"Amalgame inacceptable ": Nicole Belloubet s'en prend à Jean-Luc Mélenchon et ses "procès politiques"

"Amalgame inacceptable ": Nicole Belloubet s'en prend à Jean-Luc Mélenchon et ses "procès politiques"
Nicole Belloubet, à Paris, en août 2019

, publié le lundi 09 septembre 2019 à 12h25

La garde des Sceaux s'est insurgée contre les critiques de Jean-Luc Mélenchon envers le système judiciaire français, qu'il accuse indirectement dans une tribune d'être utilisé pour "éliminer les concurrents politiques".

Nicole Belloubet a fustigé "l'amalgame inacceptable" fait selon elle par Jean-Luc Mélenchon entre la France et d'autres pays au sujet de l'instrumentalisation de la justice. La ministre réagissait à la publication ce dimanche 8 septembre d'une tribune intitulée "Le temps des procès politiques doit cesser", signée par plusieurs personnalités politiques dont l'ancien candidat à l'élection présidentielle. "Il est vrai que dans un certain nombre d'Etats, la justice est le maillot qui est le premier attaqué quand on veut mettre fin à l'Etat de droit, a t-elle estimé, avant de répondre aux accusations du leader de La France insoumise : "J'ai été assez stupéfaite, franchement.

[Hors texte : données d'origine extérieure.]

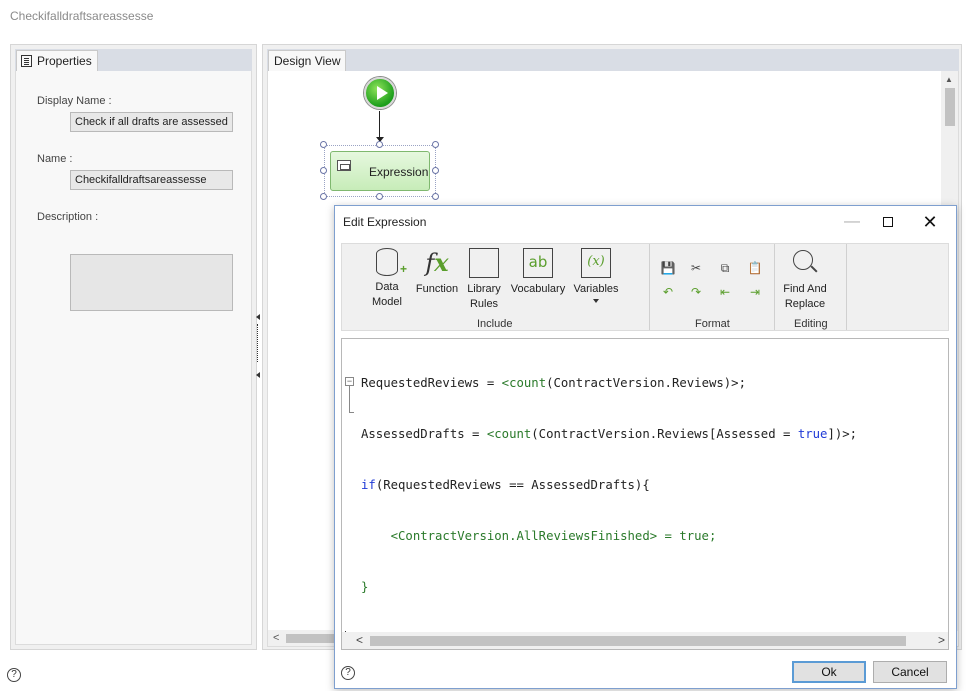  Describe the element at coordinates (930, 222) in the screenshot. I see `close-icon: ✕` at that location.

Parce que quand vous regardez, vous trouvez la France, avec Mélenchon, placée exactement à côté de la Russie et du Cambodge", a déclaré la ministre de la Justice dans un entretien à France Inter, lundi 9 septembre.

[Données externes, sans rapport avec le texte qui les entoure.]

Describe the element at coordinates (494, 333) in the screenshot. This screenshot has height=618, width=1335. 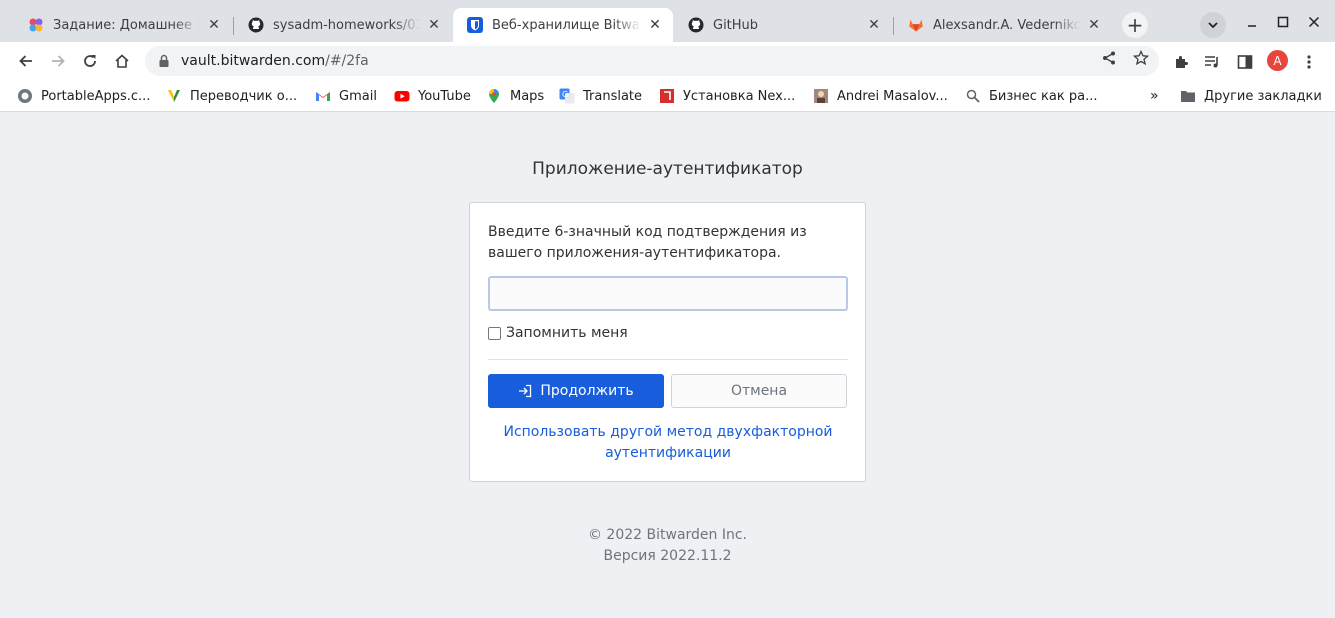
I see `checkbox-box` at that location.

"Il me semble qu'il y a une petite nuance entre l'indépendance qui est réelle en France et ce qui se passe en Russie ou ce qui se passe dans d'autres pays. Donc je trouve cet amalgame insupportable et inacceptable", a-t-elle martelé. Jean-Luc Mélenchon, et des personnalités comme l'ex-président brésilien Lula et le Prix Nobel de la Paix argentin Adolfo Perez Esquivel, ont publié dimanche une tribune où ils estiment que "le temps des procès politiques doit cesser". Ils s'élèvent contre "la tactique du 'lawfare'", c'est-à-dire, selon eux, "l'instrumentalisation de la justice pour éliminer les concurrents politiques", et citent outre le cas de Lula ou de l'avocat égyptien Massoum Marzouk, celui de Jean-Luc Mélenchon en France. Jean-Luc Mélenchon doit être jugé les 19 et 20 septembre en correctionnelle, avec cinq de ses proches, après une perquisition mouvementée au siège de son parti en octobre 2018. Nicole Belloubet a rappelé qu'elle ne donnait au parquet (qui dépend hiérarchiquement de la ministre) "strictement aucune instruction sur les affaires individuelles".

"Tu ne contrôles pas ta justice? Mais alors à quoi tu sers?"

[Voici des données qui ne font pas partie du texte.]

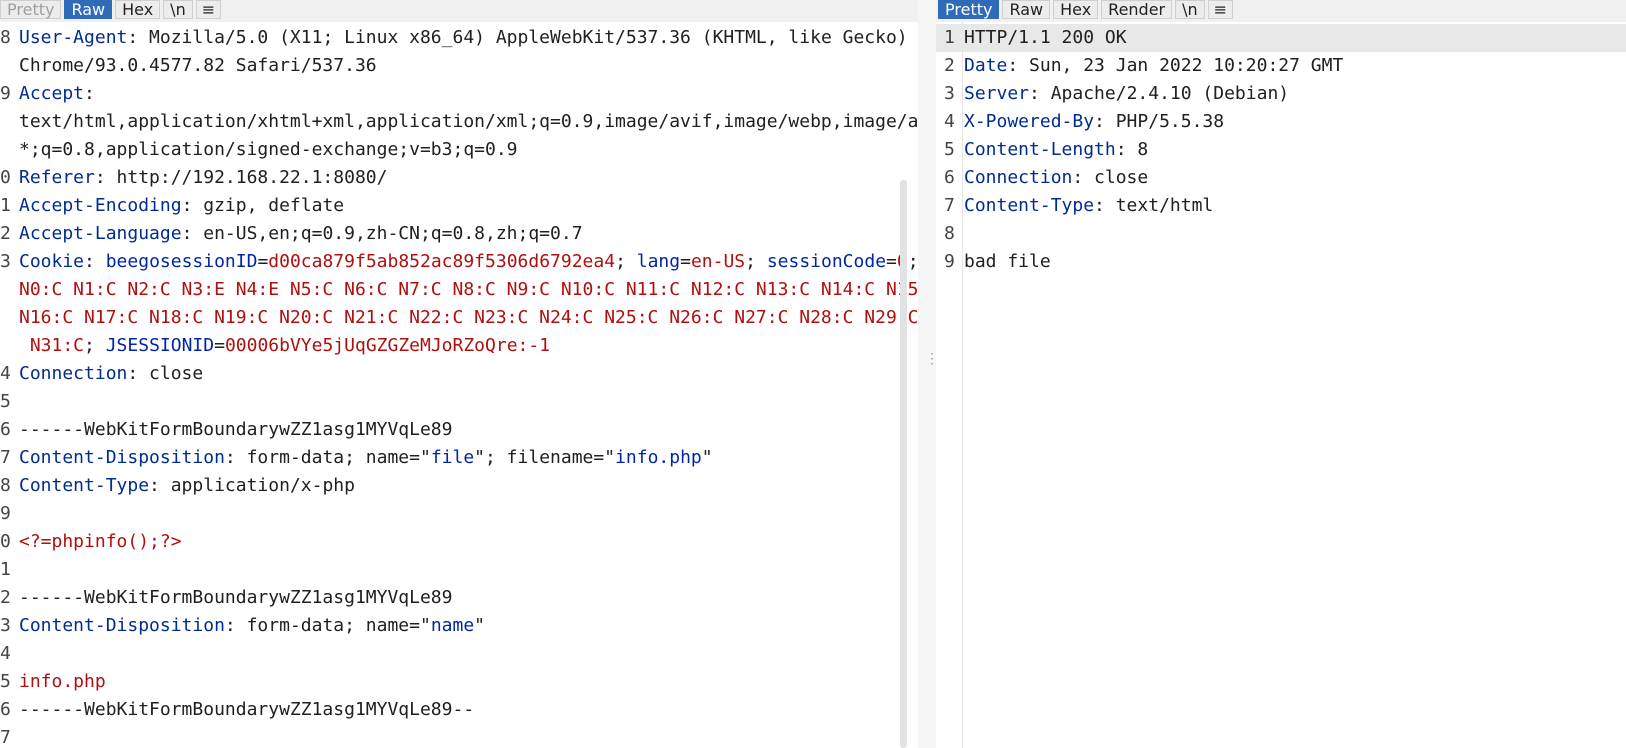  Describe the element at coordinates (1281, 262) in the screenshot. I see `response-line: 9 bad file` at that location.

"Je voudrais vous dire que Jean-Luc Mélenchon lui-même d'une certaine manière est contradictoire puisque je me souviens un jour, il y a pas très longtemps, d'une altercation à l'Assemblée nationale, non pas dans l'hémicycle mais juste à côté, où il me disait : 'Mais tu ne contrôles pas ta justice'. Je lui disais : 'Non je la contrôle pas'. Il me disait : 'Alors à quoi tu sers?'", a-t-elle relaté.



"Evidemment le garde des Sceaux n'a absolument pas le contrôle de la justice", a-t-elle insisté.